#### [WHAT YOU ARE ASKED TO DO]
The whole of the data must be transcribed exactly.

#### [INFORMATION PROVIDED]
--------
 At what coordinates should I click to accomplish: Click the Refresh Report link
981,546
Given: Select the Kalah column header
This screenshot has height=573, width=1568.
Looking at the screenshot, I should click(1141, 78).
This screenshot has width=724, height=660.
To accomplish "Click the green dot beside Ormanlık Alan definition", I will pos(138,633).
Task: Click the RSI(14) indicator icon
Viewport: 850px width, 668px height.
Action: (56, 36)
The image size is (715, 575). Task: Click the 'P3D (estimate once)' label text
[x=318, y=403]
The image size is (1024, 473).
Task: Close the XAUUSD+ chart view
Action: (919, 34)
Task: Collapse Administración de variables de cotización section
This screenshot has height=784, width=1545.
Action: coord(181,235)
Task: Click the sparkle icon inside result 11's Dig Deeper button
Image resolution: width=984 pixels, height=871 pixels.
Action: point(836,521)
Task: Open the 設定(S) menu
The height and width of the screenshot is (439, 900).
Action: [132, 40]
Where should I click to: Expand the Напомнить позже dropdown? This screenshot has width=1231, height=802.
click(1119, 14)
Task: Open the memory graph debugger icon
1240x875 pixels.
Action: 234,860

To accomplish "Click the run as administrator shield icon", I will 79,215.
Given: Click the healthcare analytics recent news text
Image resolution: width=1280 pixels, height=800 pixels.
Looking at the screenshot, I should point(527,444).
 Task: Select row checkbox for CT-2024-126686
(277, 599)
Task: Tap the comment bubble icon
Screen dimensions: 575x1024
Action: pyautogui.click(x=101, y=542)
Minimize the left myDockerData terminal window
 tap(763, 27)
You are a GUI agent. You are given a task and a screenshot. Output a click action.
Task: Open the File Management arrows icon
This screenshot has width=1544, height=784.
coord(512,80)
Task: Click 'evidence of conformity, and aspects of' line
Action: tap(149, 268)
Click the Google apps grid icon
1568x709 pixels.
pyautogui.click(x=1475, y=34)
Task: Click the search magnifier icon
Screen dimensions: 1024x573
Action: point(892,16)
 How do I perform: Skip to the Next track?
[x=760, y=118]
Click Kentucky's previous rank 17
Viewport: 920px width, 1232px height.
--------
#### [RESULT FOR THIS EXERCISE]
 At what coordinates should I click to accomplish: Click the Refresh Report link
981,546
Given: Select the Kalah column header
This screenshot has height=573, width=1568.
Looking at the screenshot, I should click(1141, 78).
This screenshot has width=724, height=660.
To accomplish "Click the green dot beside Ormanlık Alan definition", I will pos(138,633).
Task: Click the RSI(14) indicator icon
Viewport: 850px width, 668px height.
Action: (56, 36)
The image size is (715, 575). Task: Click the 'P3D (estimate once)' label text
[x=318, y=403]
The image size is (1024, 473).
Task: Close the XAUUSD+ chart view
Action: (919, 34)
Task: Collapse Administración de variables de cotización section
This screenshot has height=784, width=1545.
Action: coord(181,235)
Task: Click the sparkle icon inside result 11's Dig Deeper button
Image resolution: width=984 pixels, height=871 pixels.
Action: point(836,521)
Task: Open the 設定(S) menu
The height and width of the screenshot is (439, 900).
Action: [132, 40]
Where should I click to: Expand the Напомнить позже dropdown? This screenshot has width=1231, height=802.
click(1119, 14)
Task: Open the memory graph debugger icon
1240x875 pixels.
Action: 234,860

To accomplish "Click the run as administrator shield icon", I will 79,215.
Given: Click the healthcare analytics recent news text
Image resolution: width=1280 pixels, height=800 pixels.
Looking at the screenshot, I should point(527,444).
 Task: Select row checkbox for CT-2024-126686
(277, 599)
Task: Tap the comment bubble icon
Screen dimensions: 575x1024
Action: pyautogui.click(x=101, y=542)
Minimize the left myDockerData terminal window
 tap(763, 27)
You are a GUI agent. You are given a task and a screenshot. Output a click action.
Task: Open the File Management arrows icon
This screenshot has width=1544, height=784.
coord(512,80)
Task: Click 'evidence of conformity, and aspects of' line
Action: tap(149, 268)
Click the Google apps grid icon
1568x709 pixels.
pyautogui.click(x=1475, y=34)
Task: Click the search magnifier icon
Screen dimensions: 1024x573
Action: point(892,16)
 How do I perform: Skip to the Next track?
[x=760, y=118]
Click Kentucky's previous rank 17
Viewport: 920px width, 1232px height.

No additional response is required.